Shelter from the heat
Best innovation by an exchange in the field of product design, South and Southeast Asia and Australasia |
| CME Group Australian temperature contracts |
Back in 1999, CME was the first bourse to offer exchange-traded weather derivatives, beginning with American cities. Ten years on, CME has temperature-based derivatives for 45 global cities: 24 in the US, 10 in Europe, six in Canada, two in Japan – and, since February 2009, three in Australia.
The latest additions were Melbourne, Sydney and Brisbane, where CME has begun futures and options on a local index of degree days.
These derivatives allow buyers to hedge the extent to which the daily average temperature deviates from 18C, either up (cooling degree days) or down (heating degree days).
The listings, priced in Australian dollars, are available either for individual months or in seasonal strips for summer and winter.
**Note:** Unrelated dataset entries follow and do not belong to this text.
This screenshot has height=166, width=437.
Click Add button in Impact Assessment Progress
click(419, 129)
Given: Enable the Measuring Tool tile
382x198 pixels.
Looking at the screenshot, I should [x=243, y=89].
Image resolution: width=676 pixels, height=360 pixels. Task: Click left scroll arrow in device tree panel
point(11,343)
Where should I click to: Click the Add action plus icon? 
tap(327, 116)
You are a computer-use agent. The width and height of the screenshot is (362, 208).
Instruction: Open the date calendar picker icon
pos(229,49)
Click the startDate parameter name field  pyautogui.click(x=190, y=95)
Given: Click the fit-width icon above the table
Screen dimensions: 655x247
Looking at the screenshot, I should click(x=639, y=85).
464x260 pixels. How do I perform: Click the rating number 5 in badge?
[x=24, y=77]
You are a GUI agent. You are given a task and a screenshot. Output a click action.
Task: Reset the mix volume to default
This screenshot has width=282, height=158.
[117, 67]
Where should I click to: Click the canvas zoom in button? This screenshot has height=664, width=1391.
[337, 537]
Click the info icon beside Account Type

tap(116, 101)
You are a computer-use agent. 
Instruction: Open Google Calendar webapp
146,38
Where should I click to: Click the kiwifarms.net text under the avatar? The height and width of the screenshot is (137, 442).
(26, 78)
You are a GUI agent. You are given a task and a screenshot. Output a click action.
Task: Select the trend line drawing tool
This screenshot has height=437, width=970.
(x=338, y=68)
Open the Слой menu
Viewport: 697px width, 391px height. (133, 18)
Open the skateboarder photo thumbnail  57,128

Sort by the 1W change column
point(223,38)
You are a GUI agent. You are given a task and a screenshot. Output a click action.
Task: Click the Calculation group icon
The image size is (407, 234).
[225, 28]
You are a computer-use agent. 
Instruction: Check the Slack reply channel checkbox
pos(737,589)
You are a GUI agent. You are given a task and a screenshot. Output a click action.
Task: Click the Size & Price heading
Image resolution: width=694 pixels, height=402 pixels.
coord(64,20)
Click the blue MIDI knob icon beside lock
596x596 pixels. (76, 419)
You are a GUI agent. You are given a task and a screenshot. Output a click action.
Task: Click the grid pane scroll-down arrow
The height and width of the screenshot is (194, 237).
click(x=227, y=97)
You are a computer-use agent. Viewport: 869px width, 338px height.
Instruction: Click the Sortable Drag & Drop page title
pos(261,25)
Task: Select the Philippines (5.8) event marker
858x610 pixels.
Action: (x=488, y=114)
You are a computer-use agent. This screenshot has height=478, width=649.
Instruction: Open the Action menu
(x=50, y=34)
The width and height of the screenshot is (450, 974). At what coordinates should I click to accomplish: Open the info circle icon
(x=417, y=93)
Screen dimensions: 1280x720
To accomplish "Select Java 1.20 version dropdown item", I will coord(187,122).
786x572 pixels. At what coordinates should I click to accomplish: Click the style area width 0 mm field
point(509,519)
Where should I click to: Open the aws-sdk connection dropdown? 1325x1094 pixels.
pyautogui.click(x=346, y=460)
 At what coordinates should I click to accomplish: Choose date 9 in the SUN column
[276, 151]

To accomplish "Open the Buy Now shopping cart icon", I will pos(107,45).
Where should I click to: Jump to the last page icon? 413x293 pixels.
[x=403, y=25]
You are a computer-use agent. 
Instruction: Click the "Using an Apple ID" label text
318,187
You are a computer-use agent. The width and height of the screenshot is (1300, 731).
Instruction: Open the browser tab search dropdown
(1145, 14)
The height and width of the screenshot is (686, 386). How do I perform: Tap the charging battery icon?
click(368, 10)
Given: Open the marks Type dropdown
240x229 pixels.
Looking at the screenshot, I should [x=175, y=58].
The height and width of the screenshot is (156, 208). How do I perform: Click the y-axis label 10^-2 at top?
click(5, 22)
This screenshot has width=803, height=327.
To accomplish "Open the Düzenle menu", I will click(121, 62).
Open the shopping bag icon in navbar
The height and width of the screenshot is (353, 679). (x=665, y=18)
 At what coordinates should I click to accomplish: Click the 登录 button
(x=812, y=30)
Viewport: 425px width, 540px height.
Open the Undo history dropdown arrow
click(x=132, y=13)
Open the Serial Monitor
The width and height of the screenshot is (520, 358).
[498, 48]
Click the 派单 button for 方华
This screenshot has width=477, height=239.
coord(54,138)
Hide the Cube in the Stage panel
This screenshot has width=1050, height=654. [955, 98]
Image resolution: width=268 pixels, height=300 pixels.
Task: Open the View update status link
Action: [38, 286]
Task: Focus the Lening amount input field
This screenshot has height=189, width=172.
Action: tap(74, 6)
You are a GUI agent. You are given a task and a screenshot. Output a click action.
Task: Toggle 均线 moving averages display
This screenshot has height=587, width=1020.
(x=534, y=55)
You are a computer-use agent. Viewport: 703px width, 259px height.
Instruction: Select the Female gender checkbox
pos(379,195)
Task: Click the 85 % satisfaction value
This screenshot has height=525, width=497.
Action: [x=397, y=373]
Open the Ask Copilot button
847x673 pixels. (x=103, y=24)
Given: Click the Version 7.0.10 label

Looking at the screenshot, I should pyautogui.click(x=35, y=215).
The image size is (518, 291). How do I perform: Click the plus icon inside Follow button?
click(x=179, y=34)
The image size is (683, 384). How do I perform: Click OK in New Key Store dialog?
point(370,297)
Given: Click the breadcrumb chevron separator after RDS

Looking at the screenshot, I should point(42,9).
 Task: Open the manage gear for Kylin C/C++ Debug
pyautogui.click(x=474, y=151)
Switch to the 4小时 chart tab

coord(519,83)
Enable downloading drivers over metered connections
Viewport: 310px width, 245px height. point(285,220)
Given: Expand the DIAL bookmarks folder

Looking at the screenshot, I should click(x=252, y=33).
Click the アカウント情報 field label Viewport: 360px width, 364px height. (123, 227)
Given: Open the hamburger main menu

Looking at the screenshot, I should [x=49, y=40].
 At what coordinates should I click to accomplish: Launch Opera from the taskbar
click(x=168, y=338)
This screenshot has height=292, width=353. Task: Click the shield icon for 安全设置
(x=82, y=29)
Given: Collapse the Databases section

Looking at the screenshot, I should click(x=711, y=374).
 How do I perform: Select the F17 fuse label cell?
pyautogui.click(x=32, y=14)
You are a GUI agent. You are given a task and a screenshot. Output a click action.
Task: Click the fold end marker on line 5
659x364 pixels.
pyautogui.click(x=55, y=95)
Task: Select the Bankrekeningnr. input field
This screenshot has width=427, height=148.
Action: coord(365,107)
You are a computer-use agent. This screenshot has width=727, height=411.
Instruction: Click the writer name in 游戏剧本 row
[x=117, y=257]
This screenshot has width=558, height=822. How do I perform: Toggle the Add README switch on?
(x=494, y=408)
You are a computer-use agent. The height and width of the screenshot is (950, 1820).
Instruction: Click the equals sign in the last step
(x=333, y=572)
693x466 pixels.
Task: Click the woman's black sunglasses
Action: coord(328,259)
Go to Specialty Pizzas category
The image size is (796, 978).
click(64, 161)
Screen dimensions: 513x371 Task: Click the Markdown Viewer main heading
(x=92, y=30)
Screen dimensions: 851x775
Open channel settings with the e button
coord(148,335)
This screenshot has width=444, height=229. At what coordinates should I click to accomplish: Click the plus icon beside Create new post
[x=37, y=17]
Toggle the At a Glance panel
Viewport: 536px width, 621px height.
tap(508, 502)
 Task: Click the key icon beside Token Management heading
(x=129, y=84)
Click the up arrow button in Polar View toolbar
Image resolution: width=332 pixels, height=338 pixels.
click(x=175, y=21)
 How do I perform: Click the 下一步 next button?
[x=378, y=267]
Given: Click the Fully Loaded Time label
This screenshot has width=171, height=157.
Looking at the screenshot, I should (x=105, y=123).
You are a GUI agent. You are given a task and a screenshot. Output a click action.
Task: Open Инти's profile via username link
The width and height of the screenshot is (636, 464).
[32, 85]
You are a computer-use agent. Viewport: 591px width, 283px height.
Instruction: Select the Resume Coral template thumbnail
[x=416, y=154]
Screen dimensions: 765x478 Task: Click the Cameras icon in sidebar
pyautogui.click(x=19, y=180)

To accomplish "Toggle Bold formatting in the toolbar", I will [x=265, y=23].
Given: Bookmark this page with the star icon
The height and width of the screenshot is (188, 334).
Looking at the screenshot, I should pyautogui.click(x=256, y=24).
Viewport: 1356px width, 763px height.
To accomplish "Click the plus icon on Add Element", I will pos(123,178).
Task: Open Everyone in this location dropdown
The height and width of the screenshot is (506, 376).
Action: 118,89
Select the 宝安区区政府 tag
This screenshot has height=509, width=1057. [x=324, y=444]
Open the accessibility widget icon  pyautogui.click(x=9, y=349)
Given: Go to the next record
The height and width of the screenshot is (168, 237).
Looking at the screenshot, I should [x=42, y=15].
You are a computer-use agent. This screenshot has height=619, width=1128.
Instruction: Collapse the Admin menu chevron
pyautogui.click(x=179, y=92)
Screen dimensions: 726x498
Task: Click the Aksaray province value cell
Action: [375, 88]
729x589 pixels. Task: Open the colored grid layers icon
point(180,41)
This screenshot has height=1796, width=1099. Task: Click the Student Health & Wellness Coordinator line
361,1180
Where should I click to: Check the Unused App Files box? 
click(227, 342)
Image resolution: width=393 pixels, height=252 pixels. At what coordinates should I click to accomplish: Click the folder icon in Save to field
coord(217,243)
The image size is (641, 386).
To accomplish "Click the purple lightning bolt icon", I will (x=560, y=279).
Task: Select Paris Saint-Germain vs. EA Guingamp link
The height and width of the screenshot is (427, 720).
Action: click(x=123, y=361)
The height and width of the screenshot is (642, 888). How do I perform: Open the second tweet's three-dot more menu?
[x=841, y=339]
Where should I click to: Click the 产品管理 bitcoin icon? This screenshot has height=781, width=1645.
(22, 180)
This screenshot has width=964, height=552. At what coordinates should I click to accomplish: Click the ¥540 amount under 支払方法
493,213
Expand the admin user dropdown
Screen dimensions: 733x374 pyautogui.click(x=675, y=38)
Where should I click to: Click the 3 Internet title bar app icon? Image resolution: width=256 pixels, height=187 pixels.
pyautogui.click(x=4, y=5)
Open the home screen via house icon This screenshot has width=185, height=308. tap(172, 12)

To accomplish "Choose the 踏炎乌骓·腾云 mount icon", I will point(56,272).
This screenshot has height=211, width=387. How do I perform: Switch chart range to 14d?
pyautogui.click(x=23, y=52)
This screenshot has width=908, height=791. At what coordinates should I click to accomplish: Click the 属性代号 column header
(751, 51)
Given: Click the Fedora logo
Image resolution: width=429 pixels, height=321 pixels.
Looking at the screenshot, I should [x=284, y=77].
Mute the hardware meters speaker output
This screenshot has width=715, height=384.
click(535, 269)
They were introduced in response to the prolonged drought of 2003- 2007, in which average rainfall for much of South Australia fell to its lowest levels for over a century. This was exacerbated by a prolonged heat wave, in which average temperatures rose to levels not seen since the 1950s.
Air conditioner manufacturers might be crowing, but electricity utilities faced with unexpectedly high summer costs for wholesale energy certainly were not. Several of them approached CME last year, interested in the possibility of transferring risks associated with extreme weather patterns to the capital markets.
Other market players that face such risks include governments, insurance firms and the tourism industry.
In terms of risk management, weather derivatives offer producers and service providers an advantage over conventional insurance, which require the claimant to prove a loss of earnings.
But it is not simply about protecting against a loss; many Australian power companies use weather derivative products such as degree day futures simply to smooth earnings in the event of a hotter than expected summer or colder than expected winter, for instance.
Felix Carabello, CME Group’s director of alternative investment products, has pledged that the exchange will “continue to innovate” in the field of weather products.
Besides its temperature-based derivatives, CME has products used to hedge against risk from extreme weather events including snow, frost and hurricanes.